Hyperspectral image processing is improved by the capabilities of multispectral image processing with high spectral resolution. In this thesis, we explored hyperspectral classification with Support Vector Machines (SVM), Maximum Likelihood (ML) and KNearest Neighborhood algorithms. We analyzed the effect of training data on classification accuracy. For this purpose, we implemented three different training data selection methods; first N sample selection, randomly N sample selection and uniformly N sample selection methods. We employed Principal Component Analysis (PCA) as preprocessing method and conducted experiments with different number of principal components for all three classification algorithms. As a post-processing method following pixelwise classification, filtering with 3x3 window and majority voting with meanshift segmentation methods are used to incorporate spatial information over spectral information.

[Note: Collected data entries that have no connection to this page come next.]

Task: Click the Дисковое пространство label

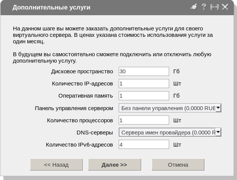Action: [82, 71]
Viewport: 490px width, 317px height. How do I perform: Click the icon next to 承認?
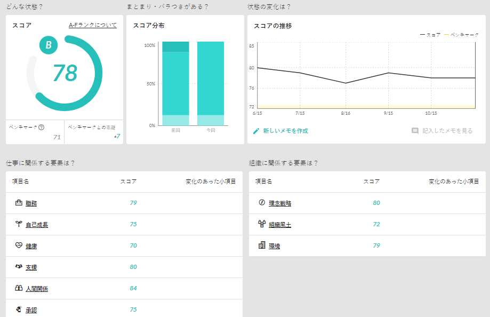18,308
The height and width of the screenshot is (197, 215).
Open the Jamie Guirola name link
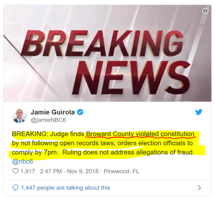53,112
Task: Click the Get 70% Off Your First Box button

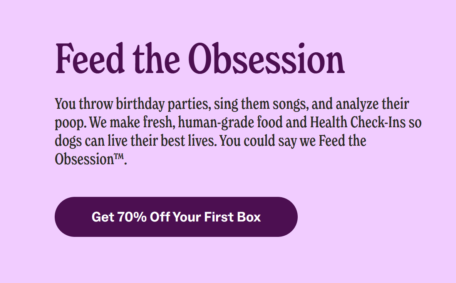Action: coord(176,217)
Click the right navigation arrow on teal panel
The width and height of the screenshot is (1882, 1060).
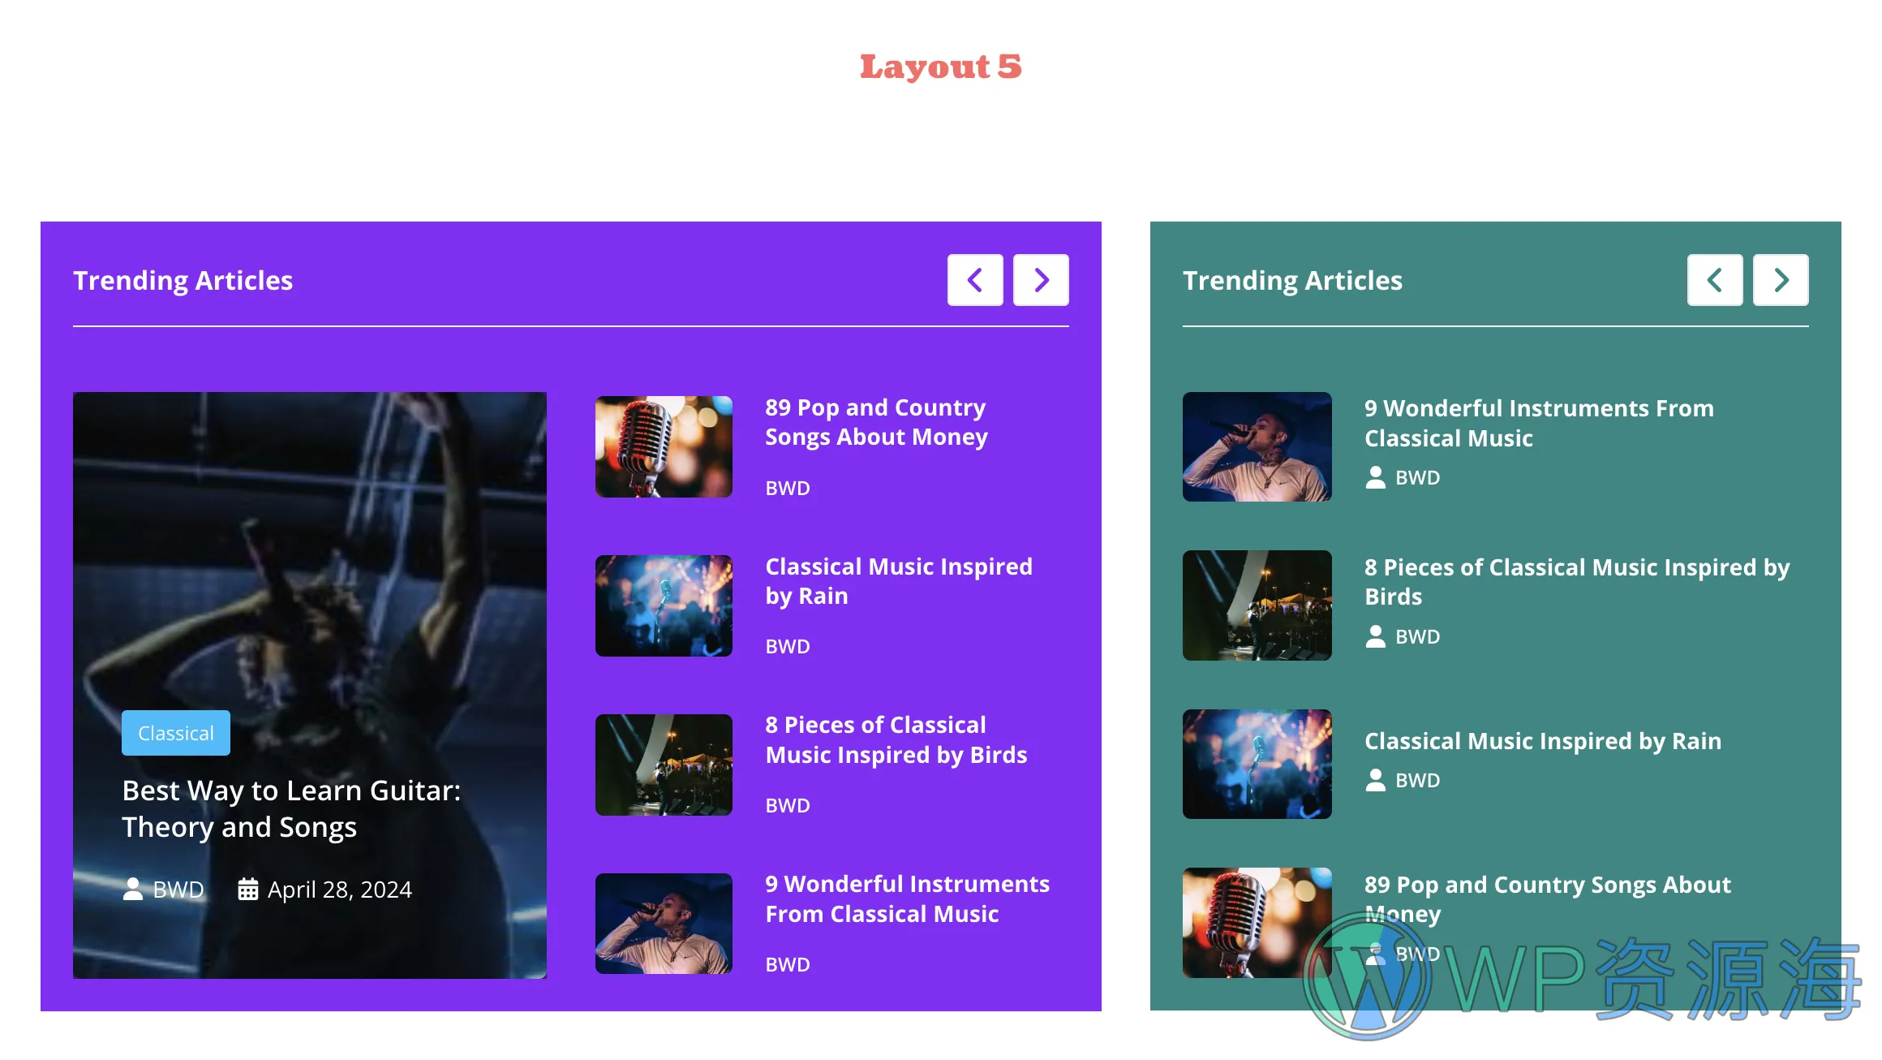click(x=1781, y=281)
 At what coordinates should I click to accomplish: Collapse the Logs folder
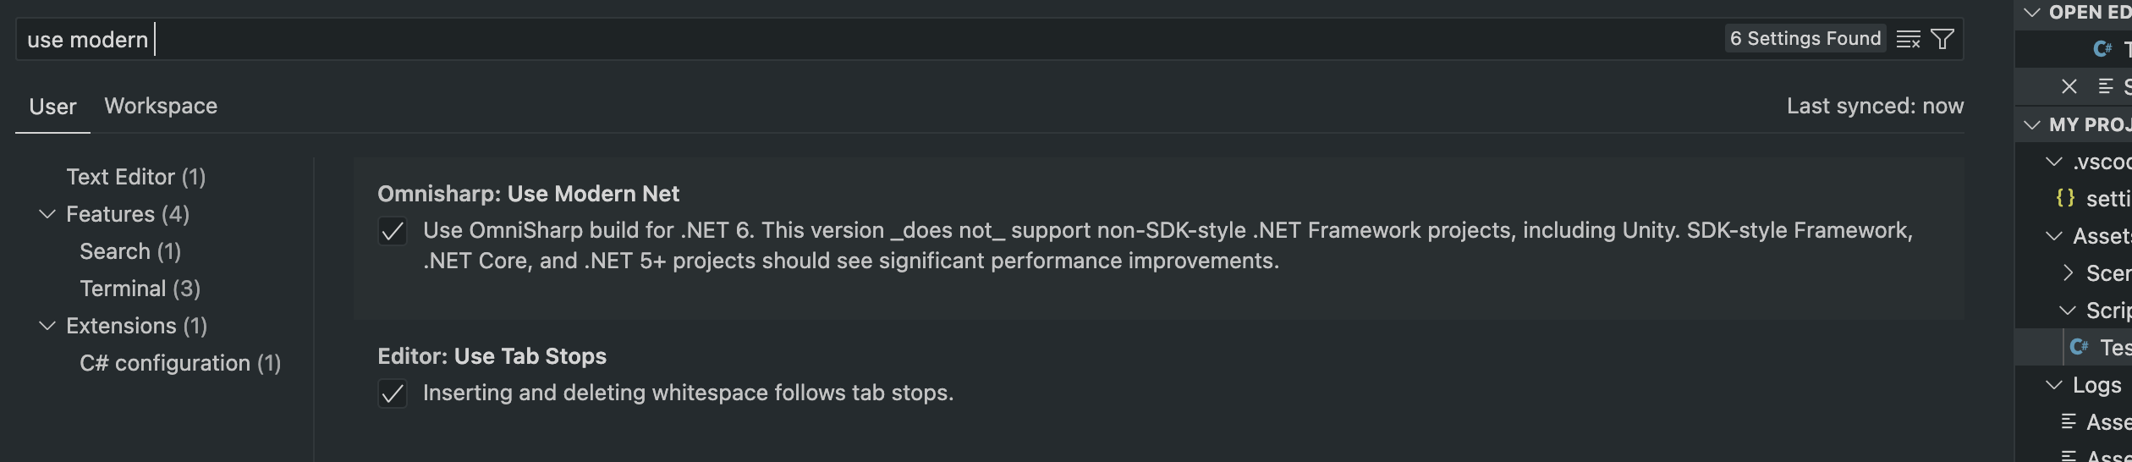click(2053, 384)
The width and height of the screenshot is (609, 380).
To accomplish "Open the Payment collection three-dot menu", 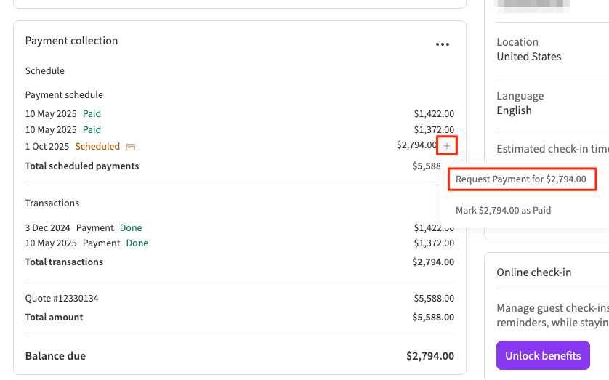I will pos(443,44).
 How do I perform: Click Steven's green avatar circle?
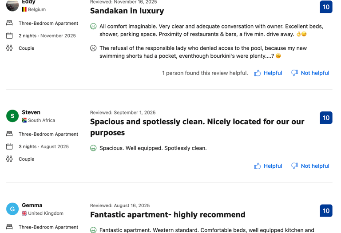12,116
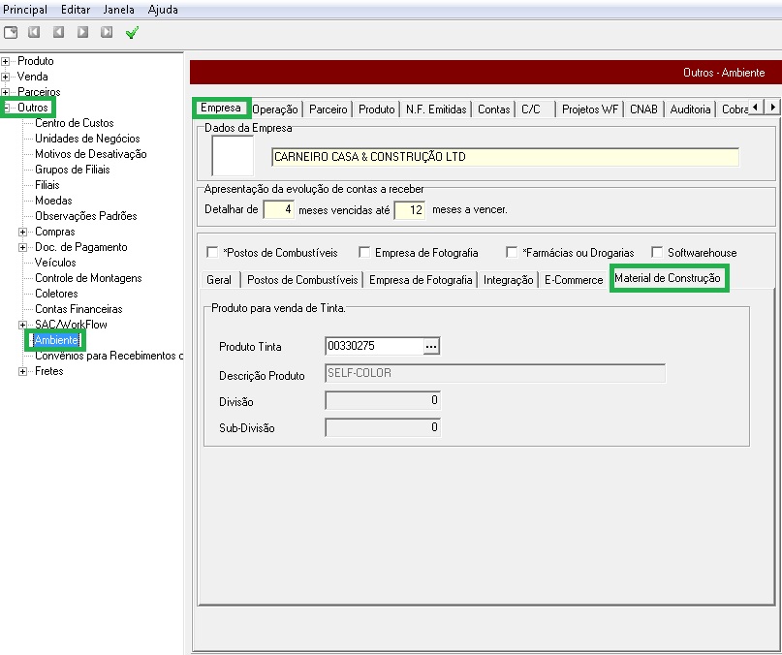Click the new record toolbar icon
This screenshot has height=655, width=782.
11,32
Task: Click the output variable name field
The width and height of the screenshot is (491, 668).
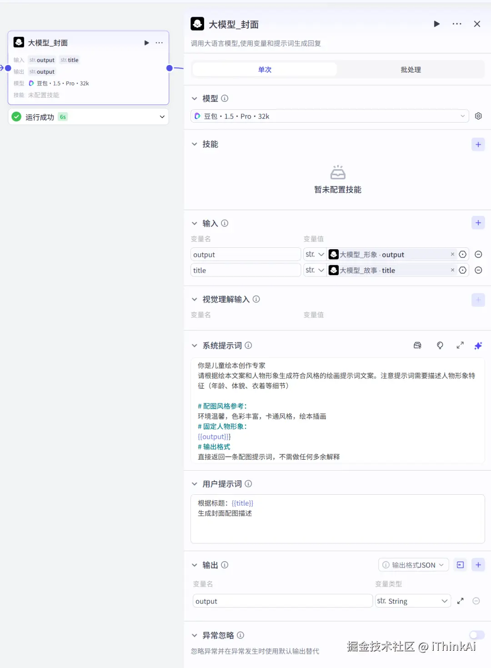Action: [282, 601]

The experiments showed that without using pre-processing and post-processing SVM procures better classification accuracies than the other algorithms for all training data sizes. ML is inferior for lower number of training data samples but improves its performance with lower number of principal components. K-NN algorithm provides almost the same accuracies for more than 10 principal components. PCA usage does not improve SVM performance but decreases classification time for larger scenes. Filtering with 3x3 window method improves the classification accuracy by 4-5%. However, spatial information usage by employing majority voting with meanshift segmentation method performs better than filtering 3x3 window. Classification with both pre-processing and post-processing improves classification accuracy and decreases classification time. The largest improvement is for the ML method with lower number of training data.